L’Ordinanza che obbliga la bollitura del latte crudo fa discutere.
AIVEMP: non c’è nessun complotto contro il "buon latte di una volta"
(Cremona, 9 febbraio 2009) - A seguito di un probabile collegamento tra alcuni casi di infezioni da Escherichia coli O157 ed il consumo di latte crudo, il Ministero del Welfare ha emanato un’ordinanza che non vieta questo prodotto ma ne stabilisce alcune regole di consumo. “Alla luce dei dati scientifici disponibili - dichiara Bartolomeo Griglio, Presidente AIVEMP (Associazione Italiana Veterinaria di Medicina Pubblica federata ANMVI) - e degli attuali orientamenti della società che richiedono l’assunzione di decisioni basate sul principio di precauzione, tante volte invocato, è difficile affermare che vi sia un complotto contro i piccoli produttori del “buon latte di una volta” da parte delle grandi aziende produttrici di latte."

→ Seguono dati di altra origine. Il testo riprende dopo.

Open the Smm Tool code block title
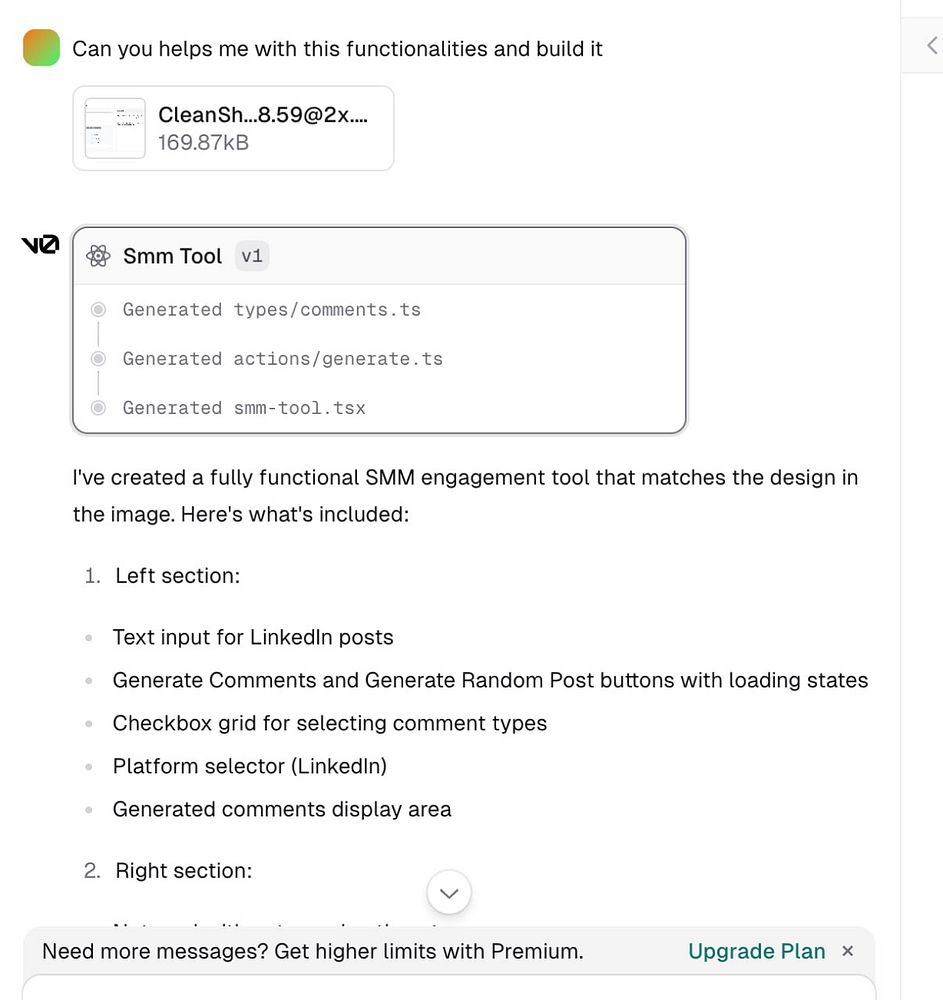943x1000 pixels. tap(172, 256)
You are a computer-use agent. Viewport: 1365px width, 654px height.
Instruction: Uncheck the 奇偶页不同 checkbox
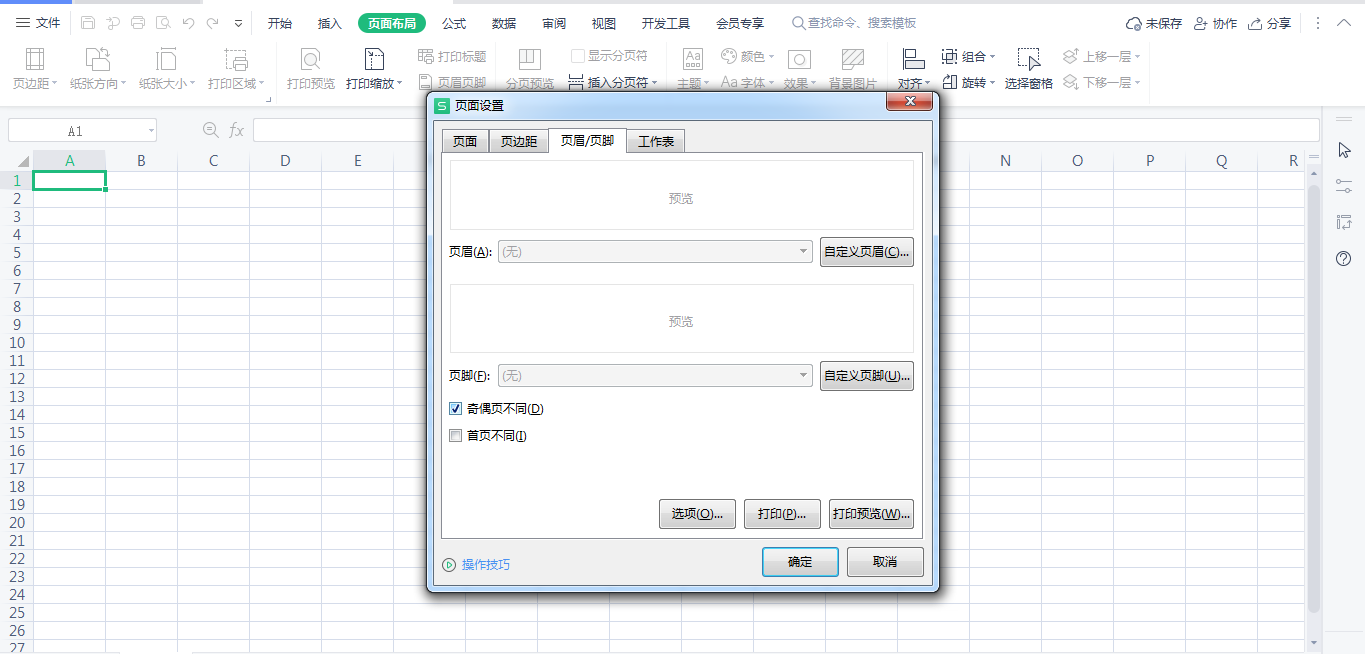pos(456,409)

“Si tratta- prosegue Griglio- di informazioni che gran parte dei produttori di altri alimenti normalmente in commercio sono tenuti a fornire da sempre e in linea con le indicazioni di gran parte delle organizzazioni internazionali preposte alla salute pubblica e alla sicurezza alimentare che sconsigliano o in alcuni casi vietano la vendita di latte crudo non solo per i rischi collegati all’Escherichia coli ma anche a Campylobacter (causa probabile di almeno 2 focolai di malattia segnalati anche in Italia) o ad altri patogeni”.
Condivisibile anche la scelta di escludere per legge la possibilità di somministrare latte crudo nelle scuole o negli ospedali, “provvedimento drastico ma necessario chiarisce l’esperto- per la scarsa percezione da parte dei consumatori di essere di fronte ad un latte differente dal latte pastorizzato normalmente in vendita non solo per l’assenza di packaging ma anche per l’assenza di trattamenti termici o di filtrazione e quindi con un livello di sicurezza inferiore, se consumato tal quale, in grado di rappresentare un potenziale pericolo per alcune fasce della popolazione”.
“Ancora una volta è la conclusione- occorre sottolineare come la medicina veterinaria pubblica, rivendicando il ruolo di garante della sicurezza delle filiere produttive degli alimenti di origine animale, debba mettere in campo tutte le proprie competenze non solo per i controlli ma anche per campagne di comunicazione all’interno del sistema sanitario, nelle scuole, in collaborazione con i comuni, che le consentano di diventare un punto di riferimento per l’opinione pubblica, ruolo oggi troppo spesso presidiato da altri soggetti che hanno come obiettivo prioritario non la salute dei cittadini ma il proprio interesse commerciale”.